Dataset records
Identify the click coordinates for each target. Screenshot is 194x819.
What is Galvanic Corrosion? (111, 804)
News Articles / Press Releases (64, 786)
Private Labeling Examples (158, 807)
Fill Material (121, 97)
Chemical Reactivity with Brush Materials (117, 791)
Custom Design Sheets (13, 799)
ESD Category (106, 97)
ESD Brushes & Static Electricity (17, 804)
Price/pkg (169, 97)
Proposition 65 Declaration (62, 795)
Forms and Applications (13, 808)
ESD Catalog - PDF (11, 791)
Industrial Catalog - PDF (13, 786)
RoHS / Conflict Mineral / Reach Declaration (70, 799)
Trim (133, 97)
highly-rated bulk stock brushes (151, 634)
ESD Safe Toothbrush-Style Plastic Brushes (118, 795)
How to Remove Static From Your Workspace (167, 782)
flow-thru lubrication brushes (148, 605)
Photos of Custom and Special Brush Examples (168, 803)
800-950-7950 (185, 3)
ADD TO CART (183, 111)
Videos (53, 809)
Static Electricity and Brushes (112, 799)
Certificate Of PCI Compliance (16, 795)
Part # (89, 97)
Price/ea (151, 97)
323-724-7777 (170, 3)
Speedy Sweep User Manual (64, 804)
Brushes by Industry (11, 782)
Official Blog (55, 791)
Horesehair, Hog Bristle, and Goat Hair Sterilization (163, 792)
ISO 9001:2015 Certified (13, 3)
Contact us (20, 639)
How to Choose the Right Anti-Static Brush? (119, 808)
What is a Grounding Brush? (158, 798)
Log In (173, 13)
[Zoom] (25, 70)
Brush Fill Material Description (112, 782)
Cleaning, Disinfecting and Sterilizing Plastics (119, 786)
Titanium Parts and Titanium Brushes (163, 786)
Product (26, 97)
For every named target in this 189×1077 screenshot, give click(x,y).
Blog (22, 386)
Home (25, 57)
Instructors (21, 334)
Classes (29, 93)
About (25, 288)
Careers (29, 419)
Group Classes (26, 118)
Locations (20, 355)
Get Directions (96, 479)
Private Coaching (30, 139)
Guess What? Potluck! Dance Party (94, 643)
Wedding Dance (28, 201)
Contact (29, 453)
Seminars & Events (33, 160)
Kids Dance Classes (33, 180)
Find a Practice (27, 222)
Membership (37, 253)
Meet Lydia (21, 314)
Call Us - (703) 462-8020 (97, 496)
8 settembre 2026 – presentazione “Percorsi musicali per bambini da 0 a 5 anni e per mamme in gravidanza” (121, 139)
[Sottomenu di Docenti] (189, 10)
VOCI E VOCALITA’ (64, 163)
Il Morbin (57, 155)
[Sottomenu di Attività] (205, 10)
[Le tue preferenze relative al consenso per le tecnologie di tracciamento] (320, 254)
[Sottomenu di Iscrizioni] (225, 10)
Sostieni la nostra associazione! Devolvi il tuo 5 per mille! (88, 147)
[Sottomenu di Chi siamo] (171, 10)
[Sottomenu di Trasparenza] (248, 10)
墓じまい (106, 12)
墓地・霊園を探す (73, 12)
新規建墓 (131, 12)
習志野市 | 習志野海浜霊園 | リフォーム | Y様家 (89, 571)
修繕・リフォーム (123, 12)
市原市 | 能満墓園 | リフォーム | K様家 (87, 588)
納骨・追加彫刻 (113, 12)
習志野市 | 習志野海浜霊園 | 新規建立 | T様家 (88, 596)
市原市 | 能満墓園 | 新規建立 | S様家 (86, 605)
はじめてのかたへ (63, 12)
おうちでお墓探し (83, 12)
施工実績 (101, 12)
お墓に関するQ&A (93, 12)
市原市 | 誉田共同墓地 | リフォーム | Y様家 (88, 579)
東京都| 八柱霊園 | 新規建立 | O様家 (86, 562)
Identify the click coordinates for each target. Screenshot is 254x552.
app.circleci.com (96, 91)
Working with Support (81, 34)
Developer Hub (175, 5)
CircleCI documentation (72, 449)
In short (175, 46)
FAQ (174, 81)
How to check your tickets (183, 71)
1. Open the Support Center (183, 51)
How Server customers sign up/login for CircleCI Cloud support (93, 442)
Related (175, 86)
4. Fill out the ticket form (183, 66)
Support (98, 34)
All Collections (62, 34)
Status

### REQUIRED TASK
Please edit the data above so that every "Catalog - PDF" becomes "Catalog (PDF)", keeping everything else the same.

### SOLUTION TO THIS TASK
Identify the click coordinates for each target. Screenshot is 194x819.
What is Galvanic Corrosion? (111, 804)
News Articles / Press Releases (64, 786)
Private Labeling Examples (158, 807)
Fill Material (121, 97)
Chemical Reactivity with Brush Materials (117, 791)
Custom Design Sheets (13, 799)
ESD Category (106, 97)
ESD Brushes & Static Electricity (17, 804)
Price/pkg (169, 97)
Proposition 65 Declaration (62, 795)
Forms and Applications (13, 808)
ESD Catalog (PDF) (11, 791)
Industrial Catalog (PDF) (13, 786)
RoHS / Conflict Mineral / Reach Declaration (70, 799)
Trim (133, 97)
highly-rated bulk stock brushes (151, 634)
ESD Safe Toothbrush-Style Plastic Brushes (118, 795)
How to Remove Static From Your Workspace (167, 782)
flow-thru lubrication brushes (148, 605)
Photos of Custom and Special Brush Examples (168, 803)
800-950-7950 (185, 3)
ADD TO CART (183, 111)
Videos (53, 809)
Static Electricity and Brushes (112, 799)
Certificate Of PCI Compliance (16, 795)
Part # (89, 97)
Price/ea (151, 97)
323-724-7777 (170, 3)
Speedy Sweep User Manual (64, 804)
Brushes by Industry (11, 782)
Official Blog (55, 791)
Horesehair, Hog Bristle, and Goat Hair Sterilization (163, 792)
ISO 9001:2015 Certified (13, 3)
Contact us (20, 639)
How to Choose the Right Anti-Static Brush? (119, 808)
What is a Grounding Brush? (158, 798)
Log In (173, 13)
[Zoom] (25, 70)
Brush Fill Material Description (112, 782)
Cleaning, Disinfecting and Sterilizing Plastics (119, 786)
Titanium Parts and Titanium Brushes (163, 786)
Product (26, 97)
For every named target in this 189×1077 screenshot, give click(x,y).
Blog (22, 386)
Home (25, 57)
Instructors (21, 334)
Classes (29, 93)
About (25, 288)
Careers (29, 419)
Group Classes (26, 118)
Locations (20, 355)
Get Directions (96, 479)
Private Coaching (30, 139)
Guess What? Potluck! Dance Party (94, 643)
Wedding Dance (28, 201)
Contact (29, 453)
Seminars & Events (33, 160)
Kids Dance Classes (33, 180)
Find a Practice (27, 222)
Membership (37, 253)
Meet Lydia (21, 314)
Call Us - (703) 462-8020 (97, 496)
8 settembre 2026 – presentazione “Percorsi musicali per bambini da 0 a 5 anni e per mamme in gravidanza” (121, 139)
[Sottomenu di Docenti] (189, 10)
VOCI E VOCALITA’ (64, 163)
Il Morbin (57, 155)
[Sottomenu di Attività] (205, 10)
[Le tue preferenze relative al consenso per le tecnologie di tracciamento] (320, 254)
[Sottomenu di Iscrizioni] (225, 10)
Sostieni la nostra associazione! Devolvi il tuo 5 per mille! (88, 147)
[Sottomenu di Chi siamo] (171, 10)
[Sottomenu di Trasparenza] (248, 10)
墓じまい (106, 12)
墓地・霊園を探す (73, 12)
新規建墓 (131, 12)
習志野市 | 習志野海浜霊園 | リフォーム | Y様家 (89, 571)
修繕・リフォーム (123, 12)
市原市 | 能満墓園 | リフォーム | K様家 (87, 588)
納骨・追加彫刻 (113, 12)
習志野市 | 習志野海浜霊園 | 新規建立 | T様家 (88, 596)
市原市 | 能満墓園 | 新規建立 | S様家 (86, 605)
はじめてのかたへ (63, 12)
おうちでお墓探し (83, 12)
施工実績 (101, 12)
お墓に関するQ&A (93, 12)
市原市 | 誉田共同墓地 | リフォーム | Y様家 (88, 579)
東京都| 八柱霊園 | 新規建立 | O様家 (86, 562)
Identify the click coordinates for each target. Screenshot is 254x552.
app.circleci.com (96, 91)
Working with Support (81, 34)
Developer Hub (175, 5)
CircleCI documentation (72, 449)
In short (175, 46)
FAQ (174, 81)
How to check your tickets (183, 71)
1. Open the Support Center (183, 51)
How Server customers sign up/login for CircleCI Cloud support (93, 442)
Related (175, 86)
4. Fill out the ticket form (183, 66)
Support (98, 34)
All Collections (62, 34)
Status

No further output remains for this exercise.